How has technology enabled one of the largest political and financial scandals of the year to unfold?

Over the weekend, 13.4 million documents were leaked to German newspaper Süddeutsche Zeitung, detailing offshore holdings from 120,000 public and private bodies, valued at over $10 trillion. This is the second large disclosure of offshore accounts that has rocked private companies and official organisations in recent memory, following the Panama Papers scandal last spring.

While some of the implications are shocking, there is an important technological angle to the discoveries which shouldn’t be forgotten.

A history of cracked safes

Technology has been behind major information leaks – legal, illegal, official or private – for years now. Primarily, tech has played important roles in exposing controversial organisations and operations, and subsequently disseminating information to the wider public.

Arguably the biggest leak in recent memory was perpetrated by Edward Snowden – a former employee of the NSA – who obtained details of an extensive and highly controversial surveillance network involving the United States and its immediate allies, UK included.

Some of the documents detailed how the German Federal Intelligence Service (Bundesnachrichtendienst) divulged, “massive amounts of intercepted data to the NSA”. Meanwhile, other files revealed that Sweden’s National Defence Radio Establishment (Försvarets radioanstaltFRA) provided the NSA with data from its diplomatic cables, used by embassies and ambassadors when making calls.

Sweden’s then Minister of Defence, Karin Enström, rebutted a growing public outcry, claiming that the operations had worked within a, “framework with clear legislation, strict controls and under parliamentary oversight.” One year later, in 2014, the European Parliament Committee on Civil Liberties, Justice and Home Affairs (LIBE) passed a non-binding resolution calling on Sweden to ensure that the surveillance programme adhered to the European Convention on Human Rights and EU Data Protection Legislation.

More recently, the Panama Papers disclosure in spring 2016 detailed the offshore dealings of several high-profile public figures, such as the father of UK Prime Minister David Cameron. While most of the transactions recorded in the Panama Papers were legal, they raised ethical questions as to whether prominent figures in society were exploiting the law and less-developed countries for their own ends.

With this weekend’s revelations, attention has shifted to figures including Queen Elizabeth II (after millions of pounds from her private estate were found to be in a Cayman Islands fund), Conservative donor Lord Ashcroft (who it was alleged sheltered funds in offshore trusts) and celebrities such as Lewis Hamilton and Bono.

The role of tech in unravelling scandal

Without technology, a lot of this transparency would simply not be available to the wider public.

Despite sparse details, it appears that the Paradise Papers disclosure comes from a hack which stole ‘client data’ from offshore law firm Appleby at some point in 2016.

Task set:
- 1) According to the article on technology and leaks, how many documents were leaked to Süddeutsche Zeitung over the weekend?
- 2) Retype the article on technology and leaks word for word, from "Sweden’s then Minister" to "Data Protection Legislation.".
The lines after the article on technology and leaks are separate, unrelated material.

The data:

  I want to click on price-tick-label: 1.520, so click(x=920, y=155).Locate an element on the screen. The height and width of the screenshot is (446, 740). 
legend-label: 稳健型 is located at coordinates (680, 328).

Task-by-task solutions:
- 1) 13.4 million documents were leaked.

- 2)
Sweden’s then Minister of Defence, Karin Enström, rebutted a growing public outcry, claiming that the operations had worked within a, “framework with clear legislation, strict controls and under parliamentary oversight.” One year later, in 2014, the European Parliament Committee on Civil Liberties, Justice and Home Affairs (LIBE) passed a non-binding resolution calling on Sweden to ensure that the surveillance programme adhered to the European Convention on Human Rights and EU Data Protection Legislation.